Given information –
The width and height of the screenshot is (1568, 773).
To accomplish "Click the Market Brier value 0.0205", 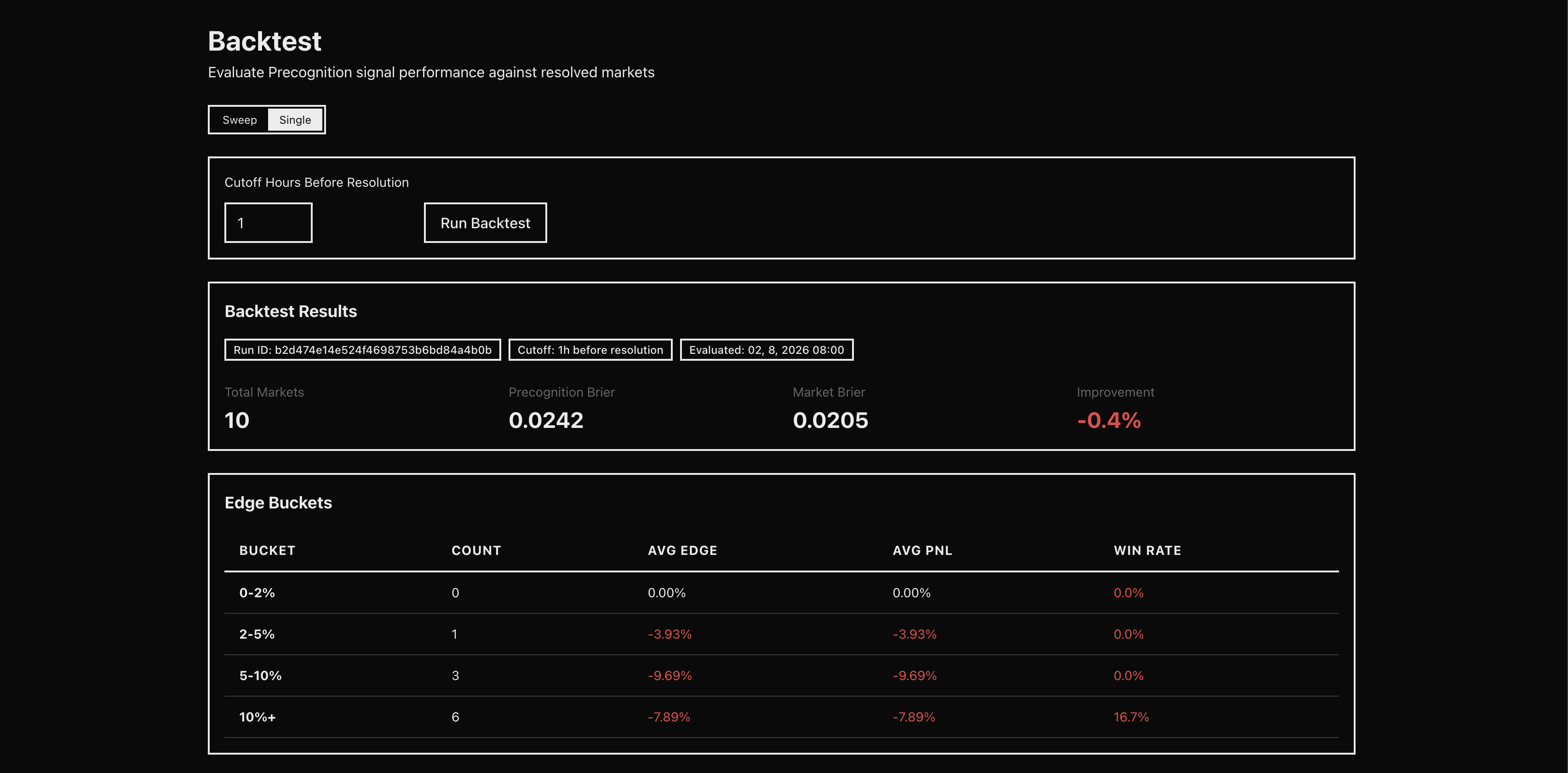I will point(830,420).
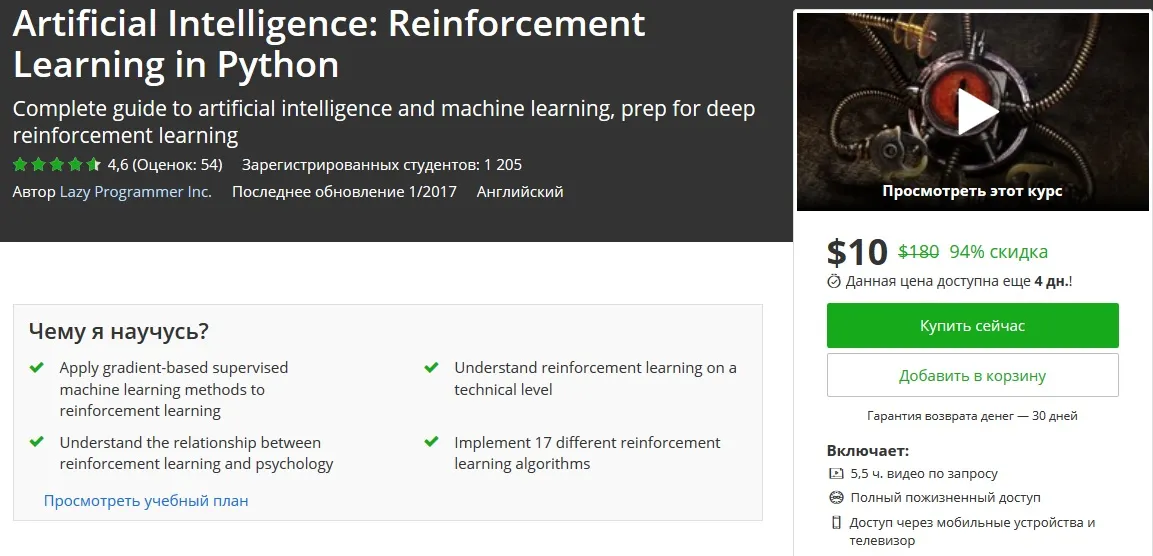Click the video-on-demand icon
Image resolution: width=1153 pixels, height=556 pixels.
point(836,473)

--

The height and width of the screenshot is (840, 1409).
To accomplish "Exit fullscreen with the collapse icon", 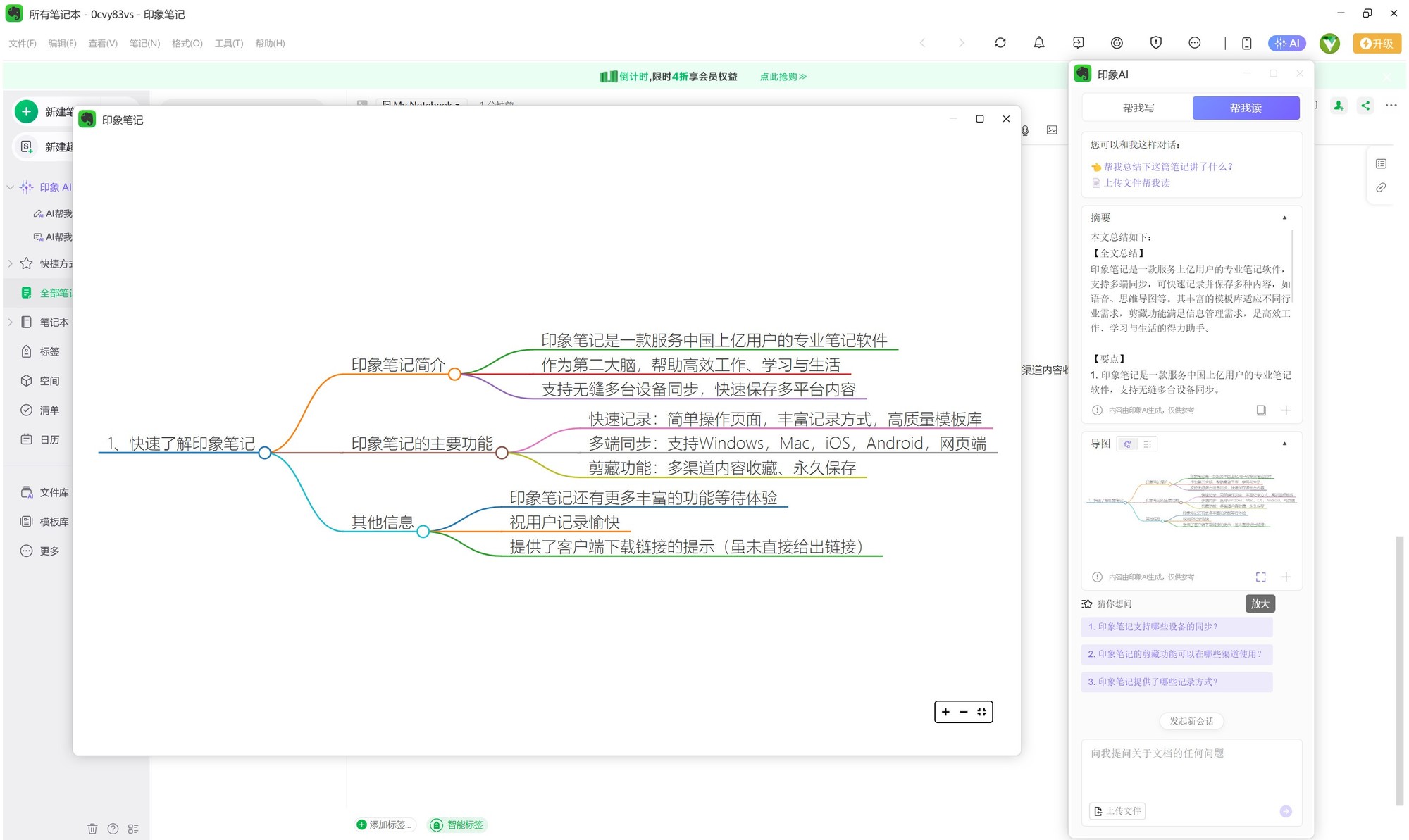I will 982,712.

Stated task – Pull out each line above that contains the word "screenshot".

Response to this exercise –
The width and height of the screenshot is (1568, 773).
The height and width of the screenshot is (840, 1409).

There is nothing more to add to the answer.